The muddle originated in the fact that while the Austrian cavalry were in movement, going to the left flank, the chief authorities had come to the conclusion that our centre was too far from the right flank, and all the cavalry had received orders to cross over to the right. Several thousands of mounted troops had to cross in front of the infantry, and the infantry had to wait till they had gone by.
Ahead of the troops a dispute had arisen between the Austrian officer and the Russian general. The Russian general shouted a request that the cavalry should stop. The Austrian tried to explain that he was not responsible, but the higher authorities. The troops meanwhile stood, growing listless and dispirited. After an hour’s delay the troops moved on at last, and began going downhill. The fog, that overspread the hill, lay even more densely on the low ground to which the troops were descending.
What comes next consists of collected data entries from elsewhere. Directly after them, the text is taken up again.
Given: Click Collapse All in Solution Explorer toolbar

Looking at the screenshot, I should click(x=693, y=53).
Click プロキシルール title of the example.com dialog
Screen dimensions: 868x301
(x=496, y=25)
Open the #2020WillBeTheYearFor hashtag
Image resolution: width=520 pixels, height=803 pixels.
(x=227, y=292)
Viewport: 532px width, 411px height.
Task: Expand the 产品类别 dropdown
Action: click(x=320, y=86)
Ahead in the fog they heard one shot, and another, at first at random, at irregular intervals; tratta-tat, then growing more regular and frequent, and the skirmish of the little stream, the Holdbach, began.
Not having reckoned on meeting the enemy at the stream, and coming upon them unexpectedly in the fog, not hearing a word of encouragement from their commanding officers, with a general sense of being too late, and seeing nothing before or about them in the fog, the Russians fired slowly and languidly at the enemy, never receiving a command in time from the officers and adjutants, who wandered about in the fog in an unknown country, unable to find their own divisions. This was how the battle began for the first, the second, and the third columns, who had gone down into the low-lying ground. The fourth column, with which Kutuzov was, was still on the plateau of Pratzen.
The thick fog still hung over the low ground where the action was beginning; higher up it was beginning to clear, but still nothing could be seen of what was going on in front. Whether all the enemy’s forces were, as we had assumed, ten versts away from us, or whether they were close by in that stretch of fog, no one knew till nine o’clock.